Quizás en más de una ocasión nuestros hijos no podrán  objetar o desacatar la instrucción de una autoridad (con la que ellos disientan, o a quien encuentren injusta), o responder a una ofensa, y pienso en la adultez, en situaciones de hiperdependencia de un trabajo, cuando no es posible llegar y decir “renuncio” porque hay una familia que depende de nuestro ingreso.

Pero sentir el eco interior de “esto no es justo, puedo equivocarme pero el buen trato no es renunciable, y sólo por cuidarme a mí, a mis hijos, mi pareja, me lo voy a bancar por esta vez, o por este tiempo. A futuro espero tener mucha más libertad”, es una asertividad que aunque sea sólo íntima, no pierde su consistencia como pilar de dignidad, ni su energía para ser declarada en voz alta en muchas otras oportunidades y contextos.

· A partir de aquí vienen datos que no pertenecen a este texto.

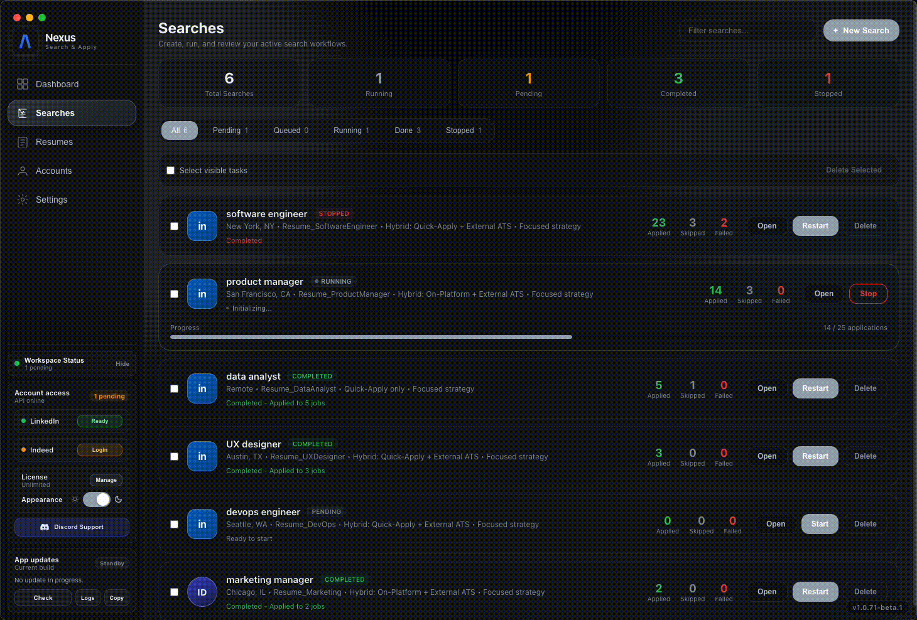
Task: Switch to the Running filter tab
Action: click(x=351, y=131)
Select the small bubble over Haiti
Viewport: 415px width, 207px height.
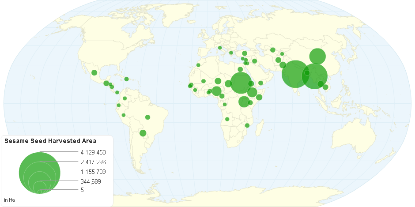click(126, 79)
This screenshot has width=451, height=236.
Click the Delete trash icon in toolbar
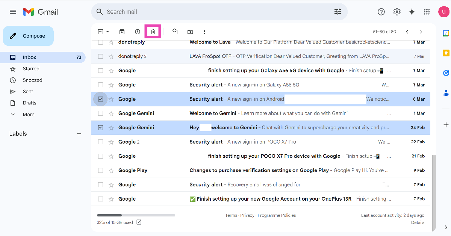tap(153, 32)
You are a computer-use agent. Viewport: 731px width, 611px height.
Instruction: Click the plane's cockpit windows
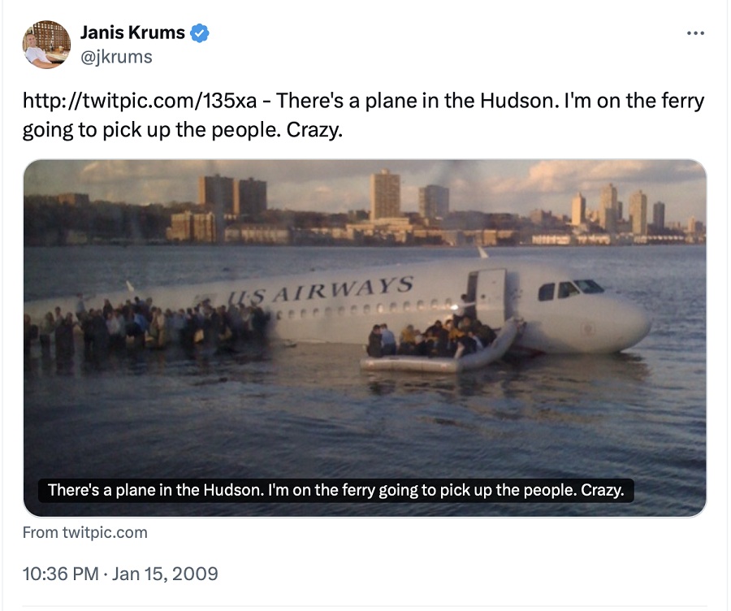click(571, 289)
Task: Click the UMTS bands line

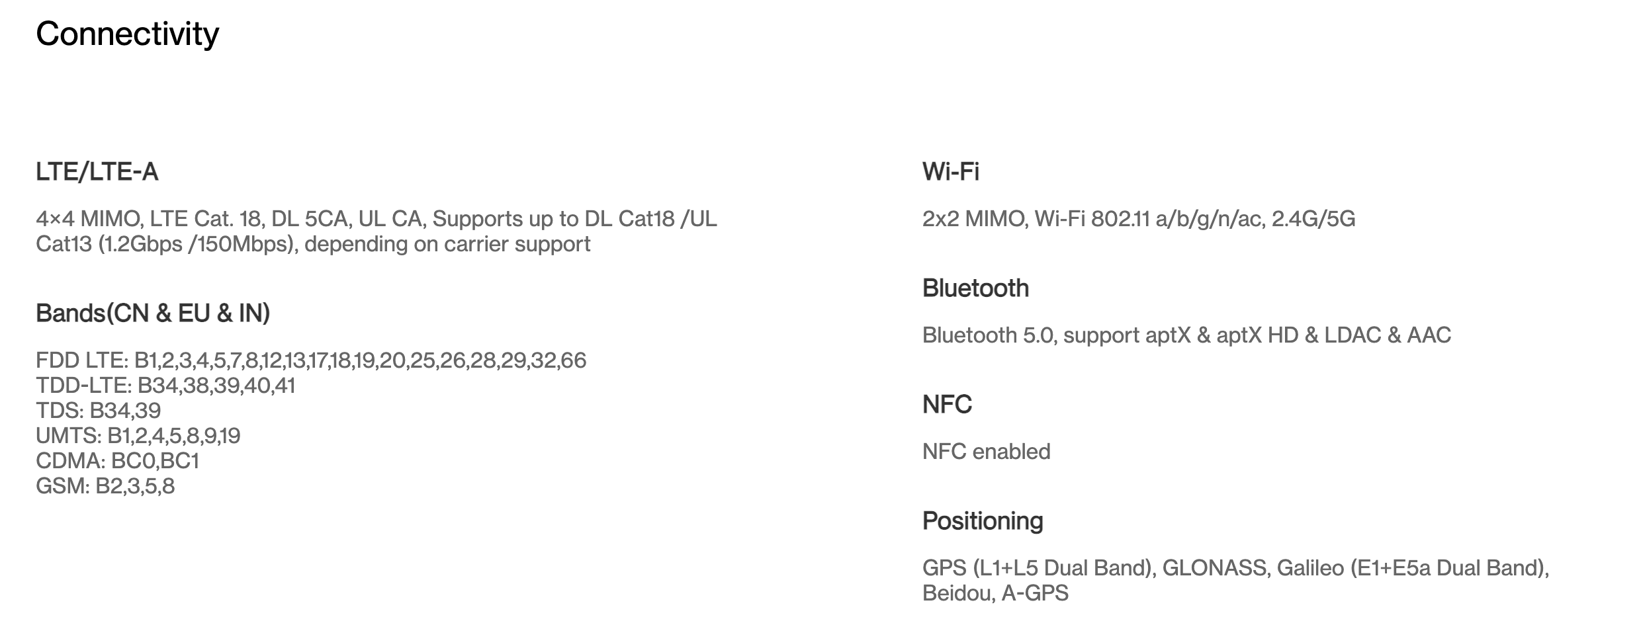Action: (138, 436)
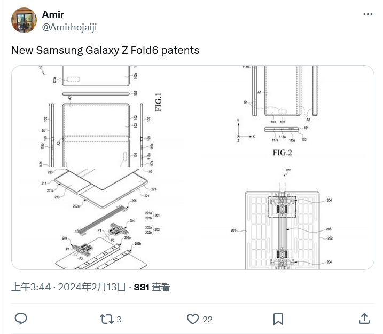Image resolution: width=383 pixels, height=334 pixels.
Task: Open Amir's profile avatar picture
Action: pyautogui.click(x=24, y=20)
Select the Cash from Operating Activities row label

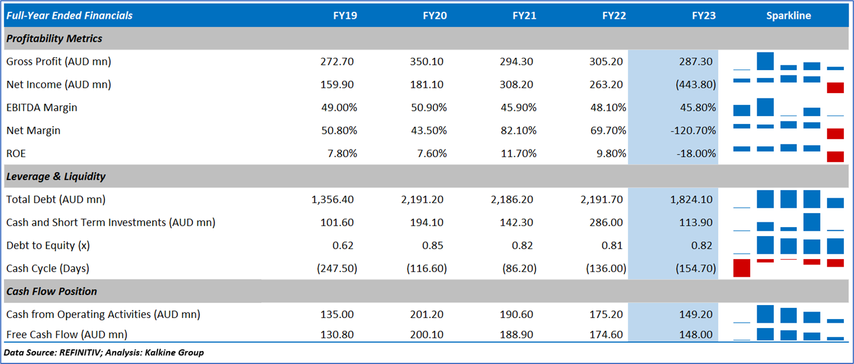pos(103,314)
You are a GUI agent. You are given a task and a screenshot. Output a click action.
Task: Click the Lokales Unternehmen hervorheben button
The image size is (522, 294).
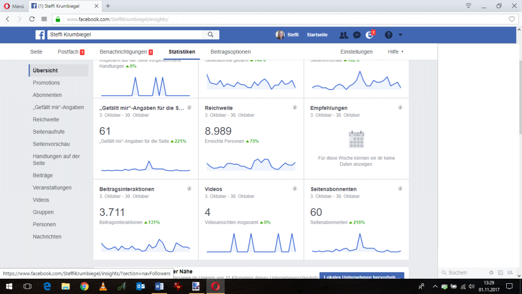pyautogui.click(x=361, y=277)
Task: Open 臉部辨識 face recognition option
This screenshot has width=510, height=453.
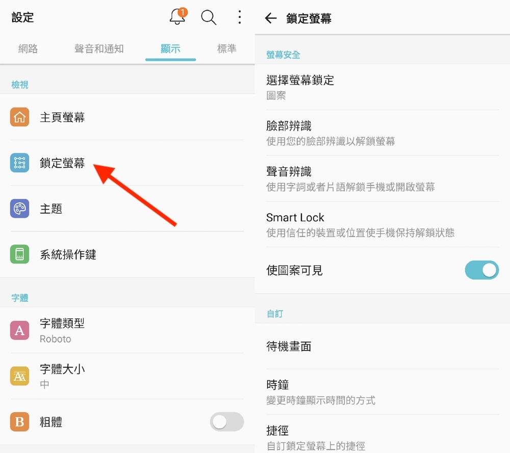Action: 383,133
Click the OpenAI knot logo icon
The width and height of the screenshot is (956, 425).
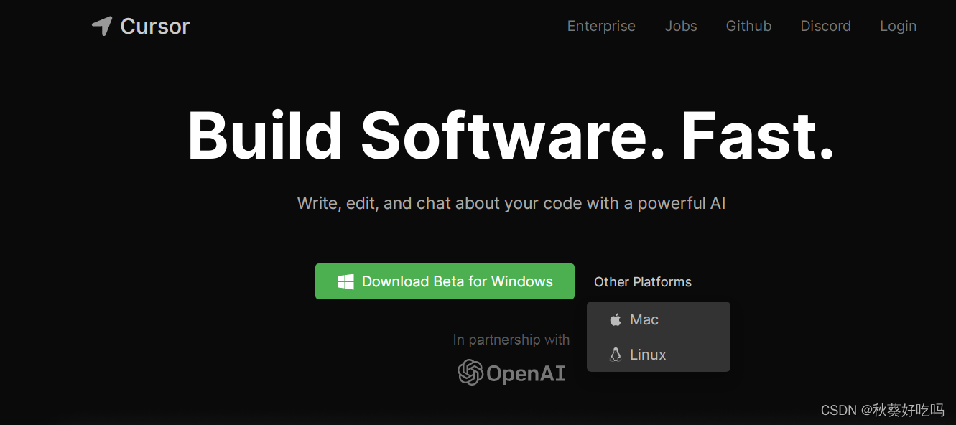click(x=470, y=373)
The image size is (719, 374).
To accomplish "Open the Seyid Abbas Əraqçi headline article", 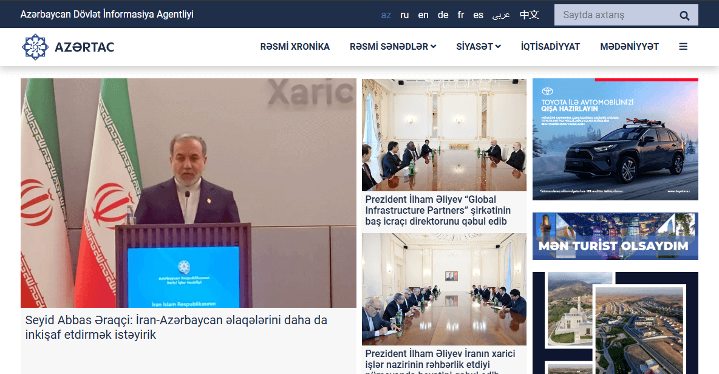I will coord(176,327).
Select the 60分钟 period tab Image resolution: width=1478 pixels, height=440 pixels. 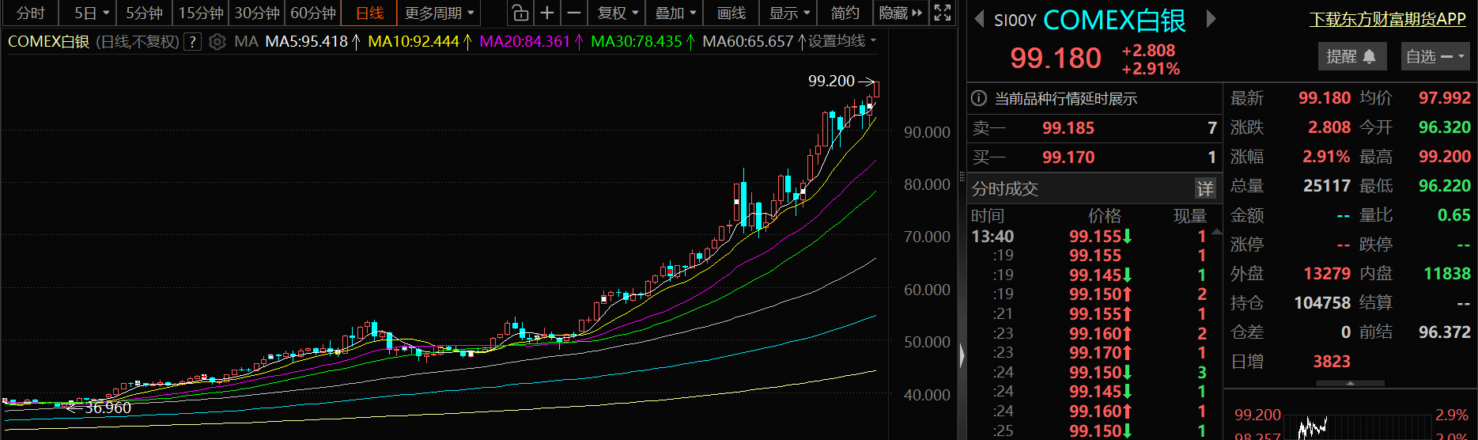(313, 13)
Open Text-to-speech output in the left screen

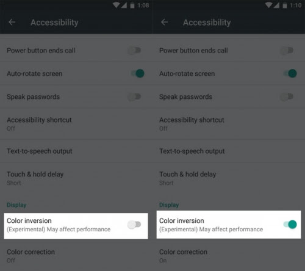tap(76, 151)
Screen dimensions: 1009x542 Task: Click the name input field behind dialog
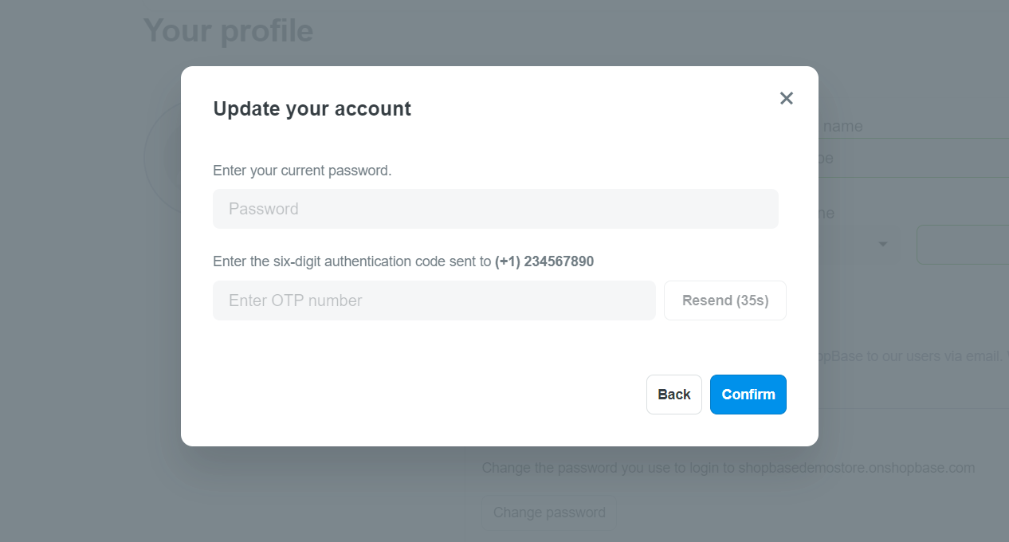(x=913, y=158)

En distintos volúmenes, en distintas formas –con palabras, con emoción, desde el cuerpo- el punto es poder contar con una voz propia. Reconocerla y encariñarnos con ella en la niñez, para que se quede con nosotros la vida entera ojalá.

La riqueza del taller y conversatorio de hoy  se suma a gratitudes por innumerables encuentros en que he tenido la fortuna de participar. Lo que aprendí quizás podré recién ordenarlo y ser capaz de ponerlo en palabras en unas semanas, o quizás meses, pero sí tengo claro que casi cien personas terminamos la jornada compartiendo la sensación de que  “Yo te quiero, yo te cuido” es lo que querríamos escucharan nuestros niños de nosotros –en actos y palabras- durante todo el tiempo de su infancia y juventud, para en algún momento, firme y claro, reconocer nosotros en sus voces un “YO me quiero, YO me cuido”. Ese amor, indispensable y pilar de todos los demás.


Fotografía del título: Buganvilias, Población Digna Rosa, Cerro Navia.